An unhappy practice team can quite easily become inefficient with the possible result that patient care starts to suffer.
Are you doing enough to show that everyone’s efforts are valued and to encourage the team to pull together?
Here are some tips:
Each team member has an important individual role whether doctor, receptionist or nurse. With increasing workloads and never ending new patient and administrative demands related to commissioning, it is important to be supportive and not critical.
Don't keep thinking that you are working harder than the next doctor.
May be you are, but they are seeing a different set of patients who have chosen to see them and not you. Some of their patients may be very challenging with different needs that are more time-consuming to deal with.
You are asked at interview if you a team player? This question is a bit of a cliché, but teamwork is so important.
If you work in isolation you will achieve little. With a tough job to do, team spirit goes a long way, not least keeping everyone's morale up. It also means that everyone has a job to do, but they can’t do it alone and neither can you
If a colleague is struggling offer to help them out. It could be that they are running behind in surgery – perhaps because they have encountered difficulties making an emergency referral.
You could be having an easier day and may be one day you will be grateful for their help in return.
GP work should not be about counting the number of patients you see and ‘downing tools’ when you feel you have seen your allocation.
Your colleagues may not be your best friends, but sometimes if you make an effort to get to know them better and have a bit of fun this can break down tensions in the workplace.
Receptionists who are paid much less than the doctors really do appreciate the doctors occasionally funding a social.
This could be a meal out, going to a quiz night or ten-pin bowling.
Being on partnership is sometimes described as like a marriage only more difficult you are unlikely to be in love with your partners.
While partners should have a legally binding partnership agreement there should also be give and take.
Importantly, try to resist monitoring what your partners do, such as counting up the number of letters Read-coded or blood tests filed or annual leave days taken.
If a partner has a crisis, because, say, a partner’s family member is ill or they need to attend a funeral, offer to help them out.

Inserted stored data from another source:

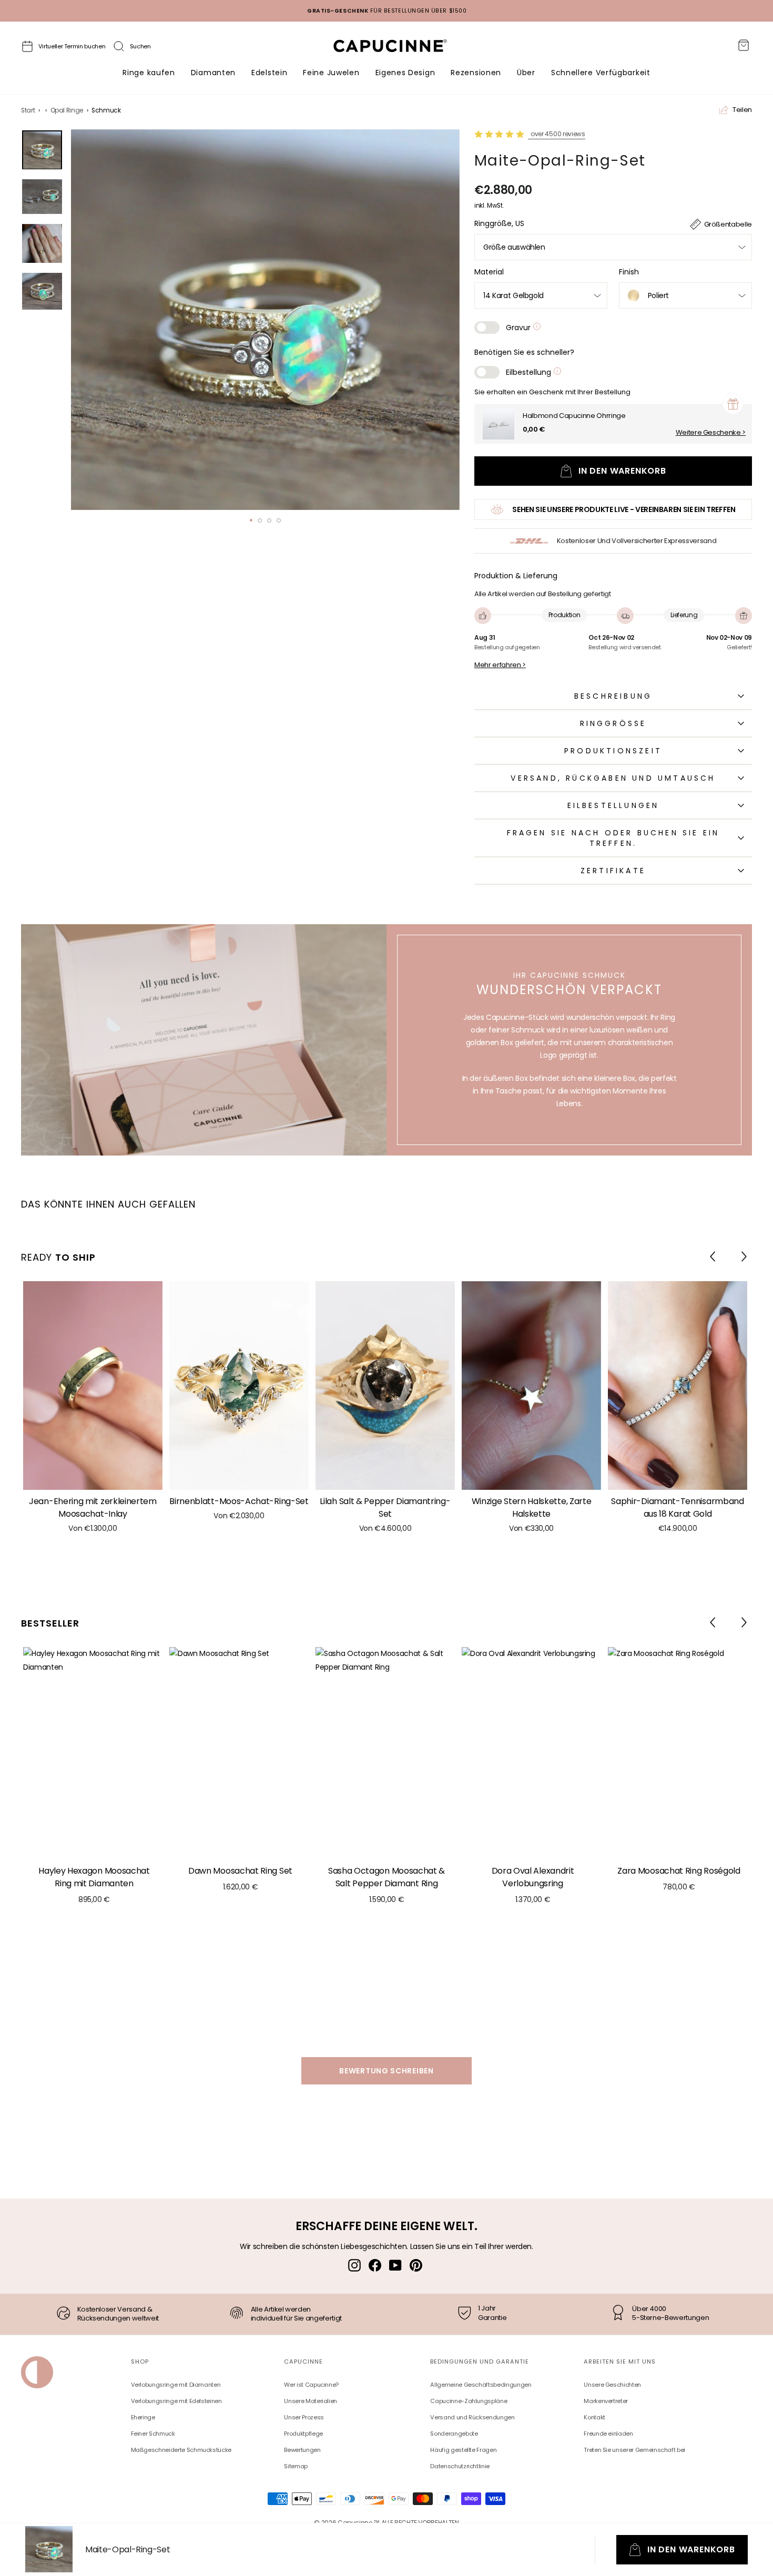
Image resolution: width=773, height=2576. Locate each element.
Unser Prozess (303, 2417)
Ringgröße (613, 723)
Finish (629, 272)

Don't take them for granted, treat them as equals and ensure they get a say in the running of the practice.
Salaried doctors need the partners as mentors to help them develop, progress and be happy with the post they have.
Make sure that they are invited to practice meetings. It is important to give them an opportunity of being considered as partners themselves one day.
Little things, big differences
Making the surgery a more congenial place to work does not require a huge effort. It includes things such as:
- Providing tea, coffee and biscuits and somewhere to have a break.
- Being polite, saying good morning on arrival and genuinely wanting to know how everyone is.
- Being supportive if a patient is rude.
- Exiting the building together at night and not leaving anyone on their own
Although district nurses, health visitors and other members of the team may not be employed by you, it is important to value their input.
Make a point of speaking to them, talking through cases and inviting them to make themselves coffee or tea when they want and giving the opportunity to attend practice social events.
Renewing worn out items
Make the surgery a more pleasant environment to work in. This could mean replacing furniture, crockery, carpet or just making sure there are enough pens.
If the staff would like a uniform or a new one, consider the request.Being receptive to such requests can mean a lot.
If there is a disagreement, don't let it fester. If a member of staff believes they have been treated unfairly, listen to them as soon as possible and resolve their concerns. Don’t get to the stage of needing conflict resolution.
Regard the members of the team as your friends and one of the reasons you go to work.
- Professor Charlton is a GP, associate clinical professor at Nottingham Medical School and honorary professor at Swansea University.